Aim =
Carry on the first-person piece below about running and writing as ways of processing hard things, picking up right after its last line.

Text extract =
— Start —

Most of my work follows the same format:

→ Here’s what I’m dealing with

→ Here’s what I went through

→ Here’s something you can learn from that

That’s it.

It’s how I process all of these things.

I run because it’s healthy. Because it keeps me in the moment.

I write because it’s how I make sense of being alive.

Whether I’m running, writing, or making films, I’m trying to do the same thing: process difficult things or move through or even into feelings.

Sometimes we’re shedding stuff, sometimes we’re channeling it.

Writing and running have that same commonality — they’re often done alone, deep in thought, and useful for processing.

And they’re difficult to get started.

I used to hate running 1-mile — one fucking mile.

I’d get these pains in my stomach; I’d look at my phone and see it’s at a half-mile and just think to myself, “This is miserable.”

Because it was.

— End —

Data provided =
— Start —

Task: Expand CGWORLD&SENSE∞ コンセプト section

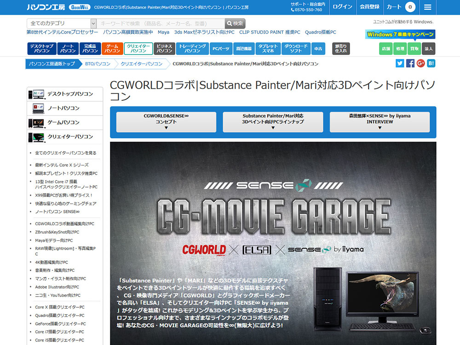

— End —

Response to this task =
Writing was the same way, too.

I’d open my computer to a blank page and just think, “What the fuck do I even have to say?”

It wasn’t much.

For a while, there, I was just writing stupid satire.

Then I wrote a bit more honestly.

Then a bit more.

Then, you find more outlets for it.

More people reading.

But really, you’re doing it for yourself.

If you’re reading this, you’ve probably pondered the same existential questions.

Maybe you feel like a fraud sometimes:

Maybe you’re trying to build a ritual.

Maybe you’re just trying to make sense of your life.

Samesies.

That’s why I write.

An actual signature.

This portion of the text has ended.